--- Start MATERIAL SUPPLIED ---

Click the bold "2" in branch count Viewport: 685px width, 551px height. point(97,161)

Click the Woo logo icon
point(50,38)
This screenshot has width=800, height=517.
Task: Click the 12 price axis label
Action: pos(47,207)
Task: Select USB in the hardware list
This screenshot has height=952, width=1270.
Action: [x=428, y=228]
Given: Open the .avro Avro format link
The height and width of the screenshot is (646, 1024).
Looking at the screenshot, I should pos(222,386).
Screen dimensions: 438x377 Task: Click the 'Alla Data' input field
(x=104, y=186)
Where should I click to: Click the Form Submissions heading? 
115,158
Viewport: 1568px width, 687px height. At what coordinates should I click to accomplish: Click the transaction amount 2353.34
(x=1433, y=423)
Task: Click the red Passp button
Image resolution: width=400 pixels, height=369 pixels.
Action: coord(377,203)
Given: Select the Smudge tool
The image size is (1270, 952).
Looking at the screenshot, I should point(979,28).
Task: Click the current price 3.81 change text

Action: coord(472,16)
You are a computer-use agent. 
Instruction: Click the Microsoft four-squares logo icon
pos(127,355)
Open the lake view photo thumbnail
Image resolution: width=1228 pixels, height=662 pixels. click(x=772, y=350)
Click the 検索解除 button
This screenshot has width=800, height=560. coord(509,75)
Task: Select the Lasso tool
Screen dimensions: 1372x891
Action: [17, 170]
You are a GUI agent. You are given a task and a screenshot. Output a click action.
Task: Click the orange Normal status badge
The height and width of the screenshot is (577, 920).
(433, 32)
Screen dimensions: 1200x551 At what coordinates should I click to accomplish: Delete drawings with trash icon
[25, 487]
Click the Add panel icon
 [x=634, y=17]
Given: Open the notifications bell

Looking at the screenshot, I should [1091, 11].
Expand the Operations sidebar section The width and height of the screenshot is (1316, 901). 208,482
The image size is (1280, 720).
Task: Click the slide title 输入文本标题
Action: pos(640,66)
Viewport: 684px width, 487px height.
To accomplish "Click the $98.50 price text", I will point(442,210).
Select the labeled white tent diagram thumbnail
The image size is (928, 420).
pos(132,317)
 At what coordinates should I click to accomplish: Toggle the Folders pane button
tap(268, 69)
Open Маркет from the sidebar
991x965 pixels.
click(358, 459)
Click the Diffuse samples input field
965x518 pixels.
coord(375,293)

--- End MATERIAL SUPPLIED ---

## EXERCISE DETAILS
Lay out the entries from the line containing "Given: Open the .avro Avro format link" through the line containing "(x=104, y=186)" as a numbered list, skipping any blank lines.

## SOLUTION BELOW
1. Given: Open the .avro Avro format link
2. The height and width of the screenshot is (646, 1024).
3. Looking at the screenshot, I should pos(222,386).
4. Screen dimensions: 438x377 Task: Click the 'Alla Data' input field
5. (x=104, y=186)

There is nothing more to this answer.